Poster abstracts
Poster number 58 submitted by Jillian Houtz
Identifying mitochondrial DNA-associated trans-acting factors required for mtRNA editing in Physarum polycephalum
Jillian Houtz (Center for RNA Molecular Biology, CWRU), Jonatha Gott (Center for RNA Molecular Biology, CWRU)
Abstract:
Proper gene expression in the mitochondria of the acellular slime mold Physarum polycephalum requires extensive RNA editing. RNA editing refers to a change in nucleotide sequence from that encoded in DNA and includes both nucleobase substitutions or conversions as well as nucleotide insertions and deletions. While both types of RNA editing occur in P. polycephalum mitochondria, the overwhelming majority (94%) of editing events comprise single cytosine (C) insertions. While it is known that this insertional editing is co-transcriptional (i.e., nucleotides are added at the 3' end of the nascent RNA during transcription), it is unclear both how editing sites are recognized as well as how the insertion of non-templated nucleotides is achieved. Preliminary data implicate at least one trans-acting protein factor is required for insertional editing. As efforts to uncouple editing from transcription have thus far been unsuccessful, it remains unclear whether this trans-acting factor associates with the mitochondrial DNA (mtDNA) or with both the mtDNA and mitochondrial RNA polymerase (mtRNAP). While our initial efforts to enrich for proteins associated with active transcription complexes via affinity selection using a nascent RNA handle were unsuccessful, we have more recently focused on enrichment of mtDNA template-associated proteins.
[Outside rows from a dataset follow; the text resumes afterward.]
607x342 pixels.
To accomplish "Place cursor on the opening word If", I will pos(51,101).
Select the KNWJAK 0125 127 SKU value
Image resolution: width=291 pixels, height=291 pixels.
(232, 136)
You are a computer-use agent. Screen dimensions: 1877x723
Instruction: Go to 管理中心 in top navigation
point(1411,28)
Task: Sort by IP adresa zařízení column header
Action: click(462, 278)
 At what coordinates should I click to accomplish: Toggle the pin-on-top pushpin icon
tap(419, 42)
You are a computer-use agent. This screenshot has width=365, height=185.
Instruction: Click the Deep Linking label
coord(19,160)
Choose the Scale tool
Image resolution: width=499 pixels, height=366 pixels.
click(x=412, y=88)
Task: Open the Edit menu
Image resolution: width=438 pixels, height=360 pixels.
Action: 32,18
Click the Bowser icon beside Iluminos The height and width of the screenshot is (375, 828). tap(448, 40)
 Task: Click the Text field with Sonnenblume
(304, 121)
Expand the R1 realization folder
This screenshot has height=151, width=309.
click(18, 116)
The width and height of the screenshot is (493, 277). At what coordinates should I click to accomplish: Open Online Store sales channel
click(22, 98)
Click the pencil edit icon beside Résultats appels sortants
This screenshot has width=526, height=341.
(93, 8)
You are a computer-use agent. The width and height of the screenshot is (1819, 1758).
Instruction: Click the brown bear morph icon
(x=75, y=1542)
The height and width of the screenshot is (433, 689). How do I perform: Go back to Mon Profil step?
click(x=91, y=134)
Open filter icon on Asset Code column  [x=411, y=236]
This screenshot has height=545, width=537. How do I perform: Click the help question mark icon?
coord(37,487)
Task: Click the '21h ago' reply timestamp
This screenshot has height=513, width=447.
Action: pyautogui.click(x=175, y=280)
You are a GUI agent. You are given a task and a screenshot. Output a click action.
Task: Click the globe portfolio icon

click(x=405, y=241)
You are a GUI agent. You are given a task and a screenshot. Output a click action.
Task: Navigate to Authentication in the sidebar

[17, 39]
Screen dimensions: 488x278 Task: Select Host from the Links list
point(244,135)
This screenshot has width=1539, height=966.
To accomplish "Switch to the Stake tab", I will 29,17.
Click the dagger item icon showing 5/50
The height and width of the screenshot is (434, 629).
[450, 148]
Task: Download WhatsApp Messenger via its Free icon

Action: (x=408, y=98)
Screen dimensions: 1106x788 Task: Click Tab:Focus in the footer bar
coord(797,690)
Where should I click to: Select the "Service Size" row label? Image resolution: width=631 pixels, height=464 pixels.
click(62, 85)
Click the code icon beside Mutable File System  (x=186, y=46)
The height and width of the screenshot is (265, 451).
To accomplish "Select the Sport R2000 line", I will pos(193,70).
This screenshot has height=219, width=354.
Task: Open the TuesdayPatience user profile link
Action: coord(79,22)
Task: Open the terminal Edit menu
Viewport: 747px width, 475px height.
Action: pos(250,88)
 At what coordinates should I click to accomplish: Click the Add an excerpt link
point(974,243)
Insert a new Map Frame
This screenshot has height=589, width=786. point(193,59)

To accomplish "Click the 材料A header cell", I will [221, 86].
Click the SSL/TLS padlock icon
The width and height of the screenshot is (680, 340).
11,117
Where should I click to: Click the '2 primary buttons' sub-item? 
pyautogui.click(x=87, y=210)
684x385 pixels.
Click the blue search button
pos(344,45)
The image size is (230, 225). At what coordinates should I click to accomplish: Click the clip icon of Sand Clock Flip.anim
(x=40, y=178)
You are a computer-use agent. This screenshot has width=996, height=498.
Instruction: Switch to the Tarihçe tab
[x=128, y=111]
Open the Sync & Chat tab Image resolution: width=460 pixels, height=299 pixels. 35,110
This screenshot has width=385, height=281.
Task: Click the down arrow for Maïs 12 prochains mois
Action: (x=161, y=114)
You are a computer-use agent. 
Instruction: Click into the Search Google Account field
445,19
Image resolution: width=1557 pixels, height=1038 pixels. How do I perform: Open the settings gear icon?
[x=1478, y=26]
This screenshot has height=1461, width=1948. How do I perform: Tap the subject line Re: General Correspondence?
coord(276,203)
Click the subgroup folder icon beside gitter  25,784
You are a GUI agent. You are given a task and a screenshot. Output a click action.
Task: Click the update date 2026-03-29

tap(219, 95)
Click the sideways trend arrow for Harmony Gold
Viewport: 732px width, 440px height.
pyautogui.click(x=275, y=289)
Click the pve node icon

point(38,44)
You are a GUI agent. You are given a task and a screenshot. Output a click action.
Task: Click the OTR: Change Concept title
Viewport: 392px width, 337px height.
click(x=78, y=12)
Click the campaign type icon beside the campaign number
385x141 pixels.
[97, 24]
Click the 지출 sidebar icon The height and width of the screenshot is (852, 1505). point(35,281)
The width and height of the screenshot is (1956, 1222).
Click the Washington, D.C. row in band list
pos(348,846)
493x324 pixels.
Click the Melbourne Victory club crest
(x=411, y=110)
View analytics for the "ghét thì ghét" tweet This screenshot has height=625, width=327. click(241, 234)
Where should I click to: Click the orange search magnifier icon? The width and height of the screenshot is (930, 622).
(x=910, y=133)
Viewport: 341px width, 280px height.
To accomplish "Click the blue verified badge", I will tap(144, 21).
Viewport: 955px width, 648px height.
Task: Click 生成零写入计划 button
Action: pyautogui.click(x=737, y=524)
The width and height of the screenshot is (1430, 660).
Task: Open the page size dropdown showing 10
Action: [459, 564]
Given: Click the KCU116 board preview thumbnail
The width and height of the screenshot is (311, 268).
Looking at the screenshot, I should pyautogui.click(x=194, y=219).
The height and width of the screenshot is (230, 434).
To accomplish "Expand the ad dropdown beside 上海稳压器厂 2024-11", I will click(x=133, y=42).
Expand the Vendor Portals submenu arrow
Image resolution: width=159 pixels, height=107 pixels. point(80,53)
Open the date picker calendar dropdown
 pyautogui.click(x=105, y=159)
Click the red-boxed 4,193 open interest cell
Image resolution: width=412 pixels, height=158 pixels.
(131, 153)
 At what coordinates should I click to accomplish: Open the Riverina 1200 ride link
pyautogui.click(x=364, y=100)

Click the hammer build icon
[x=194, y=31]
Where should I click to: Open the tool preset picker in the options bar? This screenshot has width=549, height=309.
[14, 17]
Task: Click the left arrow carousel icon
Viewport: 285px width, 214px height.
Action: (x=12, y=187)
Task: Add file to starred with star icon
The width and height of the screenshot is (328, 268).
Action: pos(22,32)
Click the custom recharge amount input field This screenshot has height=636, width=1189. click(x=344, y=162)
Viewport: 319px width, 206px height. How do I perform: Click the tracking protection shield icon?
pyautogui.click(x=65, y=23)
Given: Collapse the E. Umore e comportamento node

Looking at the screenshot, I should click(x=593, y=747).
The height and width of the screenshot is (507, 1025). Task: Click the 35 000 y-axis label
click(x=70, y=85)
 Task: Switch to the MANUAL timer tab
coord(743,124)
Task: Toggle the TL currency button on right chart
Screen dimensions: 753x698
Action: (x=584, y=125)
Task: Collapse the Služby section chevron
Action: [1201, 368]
Previous work in our lab has yielded a mitochondrial lysate fractionation method which reduces the protein complement of the lysate by greater than 90%. The excluded mtDNA and associated protein factors support both transcription (and thus we refer to it as a mitochondrial Ttranscription Eelongation Complex, mtTEC) as well as mtRNA editing (to approximately 50% efficiency compared to intact mitochondria). The DNA in mtTEC preparations also serves as a substrate for restriction digestion, and our current aim is to enrich for protein factors associated with a discreet region of the mitochondrial genome that is actively transcribed and whose transcript is also edited. Restriction-digested mtTEC fragments are then substrates for affinity selection once filled-in or tailed with biotinylated deoxynucleotide triphosphates (dNTPs) and immobilized on streptavidin-coated magnetic beads.